Me: "Who has the best seat in the house, me or daddy?"

Adam: "Well, Daddy's is nice, but yours is best. Your's is squishier."

Saturday, July 7, 2012


If you go to the farmer's market 
with the early birds, your best deals are on
"Cosmetically Challenged" produce.

If you show up right before they close down for the day because you see no point 
in setting an alarm on a Saturday, you get some screamin' deals,
 'cuz no farmer wants to bring food back to the farm.

I spent the week carefully ripening my screamin'-deal-peaches .  I once learned from our local store produce clerk that if you let fruit touch each other, those touching spots get too much ethylene gas and become over-ripe and even spoil before the rest of the same piece of fruit is ripe.  Even the surface they sit upon can cause the bottom to over ripen.  So to perfectly ripen the fruit you set them out on the table spaced out like cookies on a cookie sheet, and rotate them like a hen does her eggs twice a day.

Next I peeled for, like, a year.

And you know, even with all of my fruiticious dilligence, 
there were some peaches here and there with bad spots.  
I did what all good peeler-ers do.
I whacked 'em out and got on with the jamming.

I made freezer jam, and learned how important directions are (I have a lovely batch of delicious and runny ice cream topping now).  I froze the rest of the fruit on sheets to use on some sad autumn day when I long for a taste of summer.  
Or maybe next week. 
 I might be sad next week, you never know.

As I poured the would-have-been jam into plastic glad-ware, I looked heavenward and said, 
"Sorry, Mom."
She would have done it right.

Earlier in the week as I dumped a hot loaf of bread out of the breadmaker bucket, I looked up and said,
"Sorry, Mom."

When I helped dad move a few weeks ago, and noticed mom's beautiful 1920's Art Deco waterfall dressing table had become badly damaged from a leaky storage unit,
I rubbed my heart.
"Sorry, Mom."

I have been talking to mom a lot lately.  Maybe it's the pictures, and seeing her face at ages before I ever knew her.  I think of her making 8 loaves of homemade bread a week, canning dozens of jars of jam from her own fruit trees, and realize that she always had dinner ready on time, the house was always tidy and the laundry always done.  At least, that's the picture my memory conjures.  

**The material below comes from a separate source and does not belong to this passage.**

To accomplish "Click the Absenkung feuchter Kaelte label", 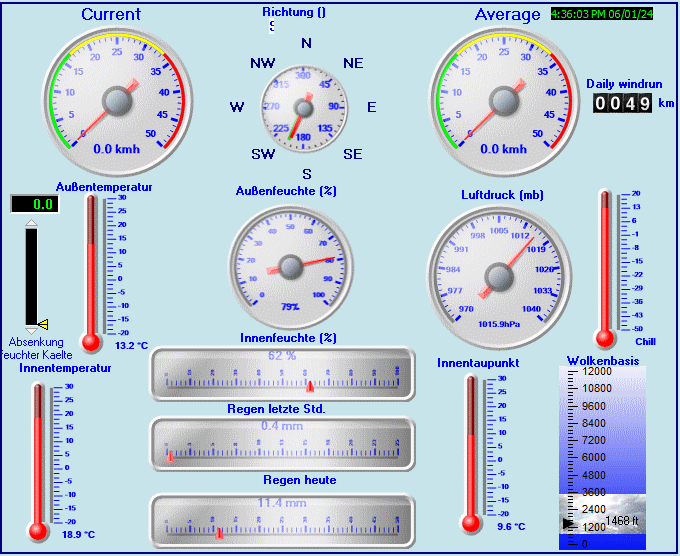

She was a funny, wonderful lady. 
But she viewed herself as flawed.

I remember her sitting at that very dressing table and taking inventory 
of her cosmetic challenges, and other perceived inadequacies. 
It would probably make her laugh or even make her sad to know that
when I hold myself up against the measuring stick she left
I find myself lacking in so many ways.

I wonder if any of the things she ached over in this life still bother her
or if,
like the peaches,
once she had left behind the bumps and bruises
of mortality,
her life seemed sweet to her after all.

I don't imagine that I am unique in counting up my less refined traits.  I set out most days to have that proverbial attitude of gratitude, only to feel worse at the end of the day for not only not having it, but for knowing better.  

I hereby change the addage:

When life gives you bruised peaches
don't feel bad if you make runny jam.
It's a good excuse to have ice cream. 

Love my snoozy boy.  He falls asleep everywhere.